May 22, 2000 (Computerworld) -- DLJdirect Inc. last week became the latest online brokerage to jump on the voice-recognition bandwagon. The company signed a deal with Boston-based SpeechWorks International Inc., one of the two major software players in voice recognition.
DLJdirect, a subsidiary of Donaldson, Lufkin & Jenrette Inc. in New York, plans to roll out within the next few months an interactive voice response system to replace the existing "press 1 to buy a stock" system with a self-learning, natural-language capability, said DLJdirect CIO Suresh Kumar.
The system will let a buyer call and say, "I want to buy 100 shares of company stock." The software will repeat the order and process the transaction. Customers can already place trades, get account data and look up market information by phone through a series of menu prompts.
"The new system will do exactly the same thing, except that you won't have to go through complex menus using the touch-tone telephone," Kumar said. "It'll make it a lot easier than what we have today."
A Good Match
Brokerage services are a perfect fit for voice-recognition technology, said Stuart Patterson, president and CEO of SpeechWorks. People buying and selling stock use a vocabulary too varied for easy access through menus and touch pads but small enough for software to process in real time, he said.
Other brokerages - including Charles Schwab & Co., Fidelity Investments and TD Waterhouse Group Inc. - also offer voice-recognition features, though their vendor is Nuance Communications in Menlo Park, Calif.
At DLJdirect, Kumar said the number of calls routed to the customer service department should drop from a quarter of all calls to less than one-tenth once the new voice features are added. That is desirable to brokerages because market volatility means that the call centers are often either overstaffed or understaffed.
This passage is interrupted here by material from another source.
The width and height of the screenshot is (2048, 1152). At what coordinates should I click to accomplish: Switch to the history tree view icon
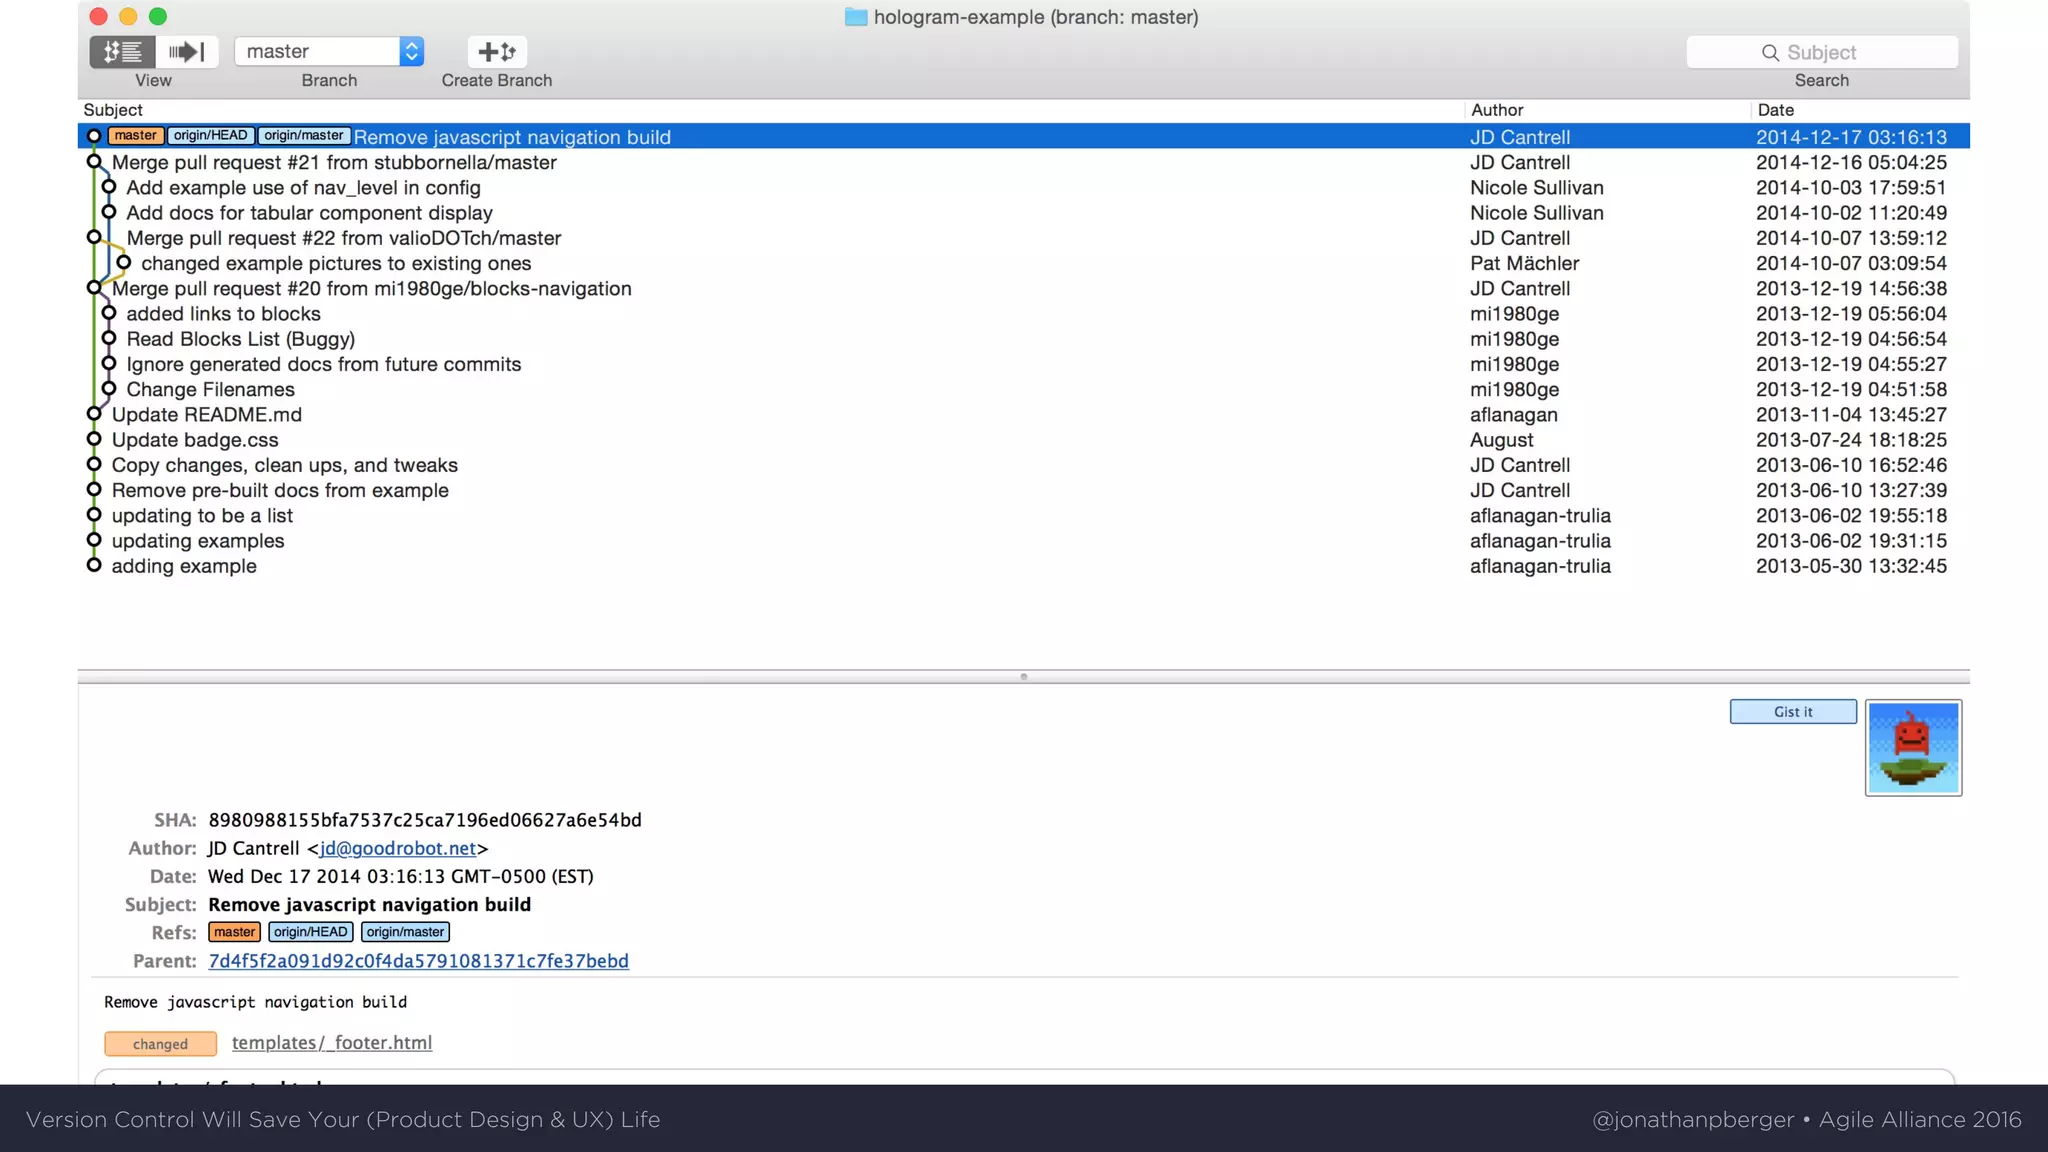pyautogui.click(x=122, y=52)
Within the next few years, voice recognition is expected to spread to all automated phone answering systems, said Bill Hills, an analyst at Boston-based Aberdeen Group Inc. The main holdup is price and ease of installation - and the major vendors are working on both of these issues, Hills said.
The installation of a SpeechWorks system can take as little as three weeks, said Patterson.
"If there's a Web site, the whole process is, generally speaking, easier," he said. "We can reuse 80% to 90% of that infrastructure. But even connecting to the back end, if it's one simple order status check, can also be quick."
Pricing ranges from $100,000 to millions of dollars, he added, but prepackaged systems run as little as $40,000.